- [What the task requires] An exact copy of all the entries is what is needed here.

*** Opening of Input ***

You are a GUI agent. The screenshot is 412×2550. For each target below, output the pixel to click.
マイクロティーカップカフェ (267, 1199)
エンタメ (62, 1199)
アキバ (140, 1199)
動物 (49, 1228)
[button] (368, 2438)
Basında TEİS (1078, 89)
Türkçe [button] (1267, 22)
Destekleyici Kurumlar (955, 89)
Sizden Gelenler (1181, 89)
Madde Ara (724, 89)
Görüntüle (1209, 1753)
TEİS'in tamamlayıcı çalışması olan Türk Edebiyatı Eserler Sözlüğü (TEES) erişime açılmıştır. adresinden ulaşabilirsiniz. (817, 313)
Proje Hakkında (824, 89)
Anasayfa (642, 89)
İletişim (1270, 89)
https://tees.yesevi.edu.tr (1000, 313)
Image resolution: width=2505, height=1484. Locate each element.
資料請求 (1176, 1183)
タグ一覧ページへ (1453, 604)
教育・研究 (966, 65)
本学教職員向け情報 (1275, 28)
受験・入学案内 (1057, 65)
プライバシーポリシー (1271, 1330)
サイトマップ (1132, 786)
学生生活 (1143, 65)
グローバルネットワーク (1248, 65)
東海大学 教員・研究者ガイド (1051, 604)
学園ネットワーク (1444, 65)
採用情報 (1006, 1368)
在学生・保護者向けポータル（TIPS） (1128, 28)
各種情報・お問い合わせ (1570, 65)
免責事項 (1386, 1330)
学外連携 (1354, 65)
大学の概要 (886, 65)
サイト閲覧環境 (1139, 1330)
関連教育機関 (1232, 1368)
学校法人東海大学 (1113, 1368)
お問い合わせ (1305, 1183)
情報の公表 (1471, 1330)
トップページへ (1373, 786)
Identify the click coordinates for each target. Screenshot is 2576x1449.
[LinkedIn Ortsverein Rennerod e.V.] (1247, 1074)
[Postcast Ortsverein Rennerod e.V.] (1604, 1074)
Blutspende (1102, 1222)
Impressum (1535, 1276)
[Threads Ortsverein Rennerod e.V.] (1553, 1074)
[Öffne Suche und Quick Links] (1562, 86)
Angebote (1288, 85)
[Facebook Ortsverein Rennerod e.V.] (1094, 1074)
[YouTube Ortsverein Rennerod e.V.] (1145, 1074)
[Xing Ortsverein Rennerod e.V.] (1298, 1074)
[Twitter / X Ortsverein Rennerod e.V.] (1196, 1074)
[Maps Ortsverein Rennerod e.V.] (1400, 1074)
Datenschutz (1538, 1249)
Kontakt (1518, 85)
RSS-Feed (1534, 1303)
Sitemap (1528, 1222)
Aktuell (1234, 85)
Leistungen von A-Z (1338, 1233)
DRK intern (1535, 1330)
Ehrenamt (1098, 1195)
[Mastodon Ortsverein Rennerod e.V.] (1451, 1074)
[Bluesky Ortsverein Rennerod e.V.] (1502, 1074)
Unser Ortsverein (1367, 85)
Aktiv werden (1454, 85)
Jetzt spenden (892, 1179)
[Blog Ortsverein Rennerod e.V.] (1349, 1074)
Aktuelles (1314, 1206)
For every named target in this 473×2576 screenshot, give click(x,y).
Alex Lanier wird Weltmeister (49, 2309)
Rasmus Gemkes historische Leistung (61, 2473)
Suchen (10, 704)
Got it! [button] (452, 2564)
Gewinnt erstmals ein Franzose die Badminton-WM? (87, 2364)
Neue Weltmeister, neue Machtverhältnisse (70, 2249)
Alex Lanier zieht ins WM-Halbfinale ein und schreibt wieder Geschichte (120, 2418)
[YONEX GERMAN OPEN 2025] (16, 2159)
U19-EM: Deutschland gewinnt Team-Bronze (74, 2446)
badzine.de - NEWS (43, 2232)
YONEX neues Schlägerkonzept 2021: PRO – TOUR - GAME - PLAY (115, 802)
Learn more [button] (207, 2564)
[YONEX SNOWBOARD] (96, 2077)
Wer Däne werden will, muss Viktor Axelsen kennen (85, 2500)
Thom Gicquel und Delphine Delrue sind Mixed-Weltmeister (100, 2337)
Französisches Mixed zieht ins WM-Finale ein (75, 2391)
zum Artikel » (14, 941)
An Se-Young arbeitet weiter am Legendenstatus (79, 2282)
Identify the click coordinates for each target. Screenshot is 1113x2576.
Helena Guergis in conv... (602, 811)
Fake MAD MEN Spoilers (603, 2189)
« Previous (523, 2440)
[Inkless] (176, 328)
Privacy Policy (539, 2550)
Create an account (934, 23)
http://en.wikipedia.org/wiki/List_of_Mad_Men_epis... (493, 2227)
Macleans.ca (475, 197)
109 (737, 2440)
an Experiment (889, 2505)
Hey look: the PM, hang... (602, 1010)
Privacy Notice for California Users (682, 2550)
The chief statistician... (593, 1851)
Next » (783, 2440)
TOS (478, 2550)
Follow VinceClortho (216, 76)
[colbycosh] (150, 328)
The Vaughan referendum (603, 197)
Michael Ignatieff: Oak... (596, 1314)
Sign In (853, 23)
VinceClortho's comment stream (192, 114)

*** Close of Input ***

- [Reply to the task]
You are a GUI agent. The screenshot is 412×2550. For each target below, output the pixel to click.
マイクロティーカップカフェ (267, 1199)
エンタメ (62, 1199)
アキバ (140, 1199)
動物 (49, 1228)
[button] (368, 2438)
Basında TEİS (1078, 89)
Türkçe [button] (1267, 22)
Destekleyici Kurumlar (955, 89)
Sizden Gelenler (1181, 89)
Madde Ara (724, 89)
Görüntüle (1209, 1753)
TEİS'in tamamlayıcı çalışması olan Türk Edebiyatı Eserler Sözlüğü (TEES) erişime açılmıştır. adresinden ulaşabilirsiniz. (817, 313)
Proje Hakkında (824, 89)
Anasayfa (642, 89)
İletişim (1270, 89)
https://tees.yesevi.edu.tr (1000, 313)
Image resolution: width=2505, height=1484. Locate each element.
資料請求 (1176, 1183)
タグ一覧ページへ (1453, 604)
教育・研究 (966, 65)
本学教職員向け情報 (1275, 28)
受験・入学案内 (1057, 65)
プライバシーポリシー (1271, 1330)
サイトマップ (1132, 786)
学生生活 (1143, 65)
グローバルネットワーク (1248, 65)
東海大学 教員・研究者ガイド (1051, 604)
学園ネットワーク (1444, 65)
採用情報 (1006, 1368)
在学生・保護者向けポータル（TIPS） (1128, 28)
各種情報・お問い合わせ (1570, 65)
免責事項 (1386, 1330)
学外連携 (1354, 65)
大学の概要 (886, 65)
サイト閲覧環境 (1139, 1330)
関連教育機関 (1232, 1368)
学校法人東海大学 (1113, 1368)
お問い合わせ (1305, 1183)
情報の公表 (1471, 1330)
トップページへ (1373, 786)
Identify the click coordinates for each target. Screenshot is 2576x1449.
[LinkedIn Ortsverein Rennerod e.V.] (1247, 1074)
[Postcast Ortsverein Rennerod e.V.] (1604, 1074)
Blutspende (1102, 1222)
Impressum (1535, 1276)
[Threads Ortsverein Rennerod e.V.] (1553, 1074)
[Öffne Suche und Quick Links] (1562, 86)
Angebote (1288, 85)
[Facebook Ortsverein Rennerod e.V.] (1094, 1074)
[YouTube Ortsverein Rennerod e.V.] (1145, 1074)
[Xing Ortsverein Rennerod e.V.] (1298, 1074)
[Twitter / X Ortsverein Rennerod e.V.] (1196, 1074)
[Maps Ortsverein Rennerod e.V.] (1400, 1074)
Datenschutz (1538, 1249)
Kontakt (1518, 85)
RSS-Feed (1534, 1303)
Sitemap (1528, 1222)
Aktuell (1234, 85)
Leistungen von A-Z (1338, 1233)
DRK intern (1535, 1330)
Ehrenamt (1098, 1195)
[Mastodon Ortsverein Rennerod e.V.] (1451, 1074)
[Bluesky Ortsverein Rennerod e.V.] (1502, 1074)
Unser Ortsverein (1367, 85)
Aktiv werden (1454, 85)
Jetzt spenden (892, 1179)
[Blog Ortsverein Rennerod e.V.] (1349, 1074)
Aktuelles (1314, 1206)
For every named target in this 473×2576 screenshot, give click(x,y).
Alex Lanier wird Weltmeister (49, 2309)
Rasmus Gemkes historische Leistung (61, 2473)
Suchen (10, 704)
Got it! [button] (452, 2564)
Gewinnt erstmals ein Franzose die Badminton-WM? (87, 2364)
Neue Weltmeister, neue Machtverhältnisse (70, 2249)
Alex Lanier zieht ins WM-Halbfinale ein und schreibt wieder Geschichte (120, 2418)
[YONEX GERMAN OPEN 2025] (16, 2159)
U19-EM: Deutschland gewinnt Team-Bronze (74, 2446)
badzine.de - NEWS (43, 2232)
YONEX neues Schlägerkonzept 2021: PRO – TOUR - GAME - PLAY (115, 802)
Learn more [button] (207, 2564)
[YONEX SNOWBOARD] (96, 2077)
Wer Däne werden will, muss Viktor Axelsen kennen (85, 2500)
Thom Gicquel und Delphine Delrue sind Mixed-Weltmeister (100, 2337)
Französisches Mixed zieht ins WM-Finale ein (75, 2391)
zum Artikel » (14, 941)
An Se-Young arbeitet weiter am Legendenstatus (79, 2282)
Identify the click coordinates for each target. Screenshot is 1113x2576.
Helena Guergis in conv... (602, 811)
Fake MAD MEN Spoilers (603, 2189)
« Previous (523, 2440)
[Inkless] (176, 328)
Privacy Policy (539, 2550)
Create an account (934, 23)
http://en.wikipedia.org/wiki/List_of_Mad_Men_epis... (493, 2227)
Macleans.ca (475, 197)
109 (737, 2440)
an Experiment (889, 2505)
Hey look: the PM, hang... (602, 1010)
Privacy Notice for California Users (682, 2550)
The chief statistician... (593, 1851)
Next » (783, 2440)
TOS (478, 2550)
Follow VinceClortho (216, 76)
[colbycosh] (150, 328)
The Vaughan referendum (603, 197)
Michael Ignatieff: Oak... (596, 1314)
Sign In (853, 23)
VinceClortho's comment stream (192, 114)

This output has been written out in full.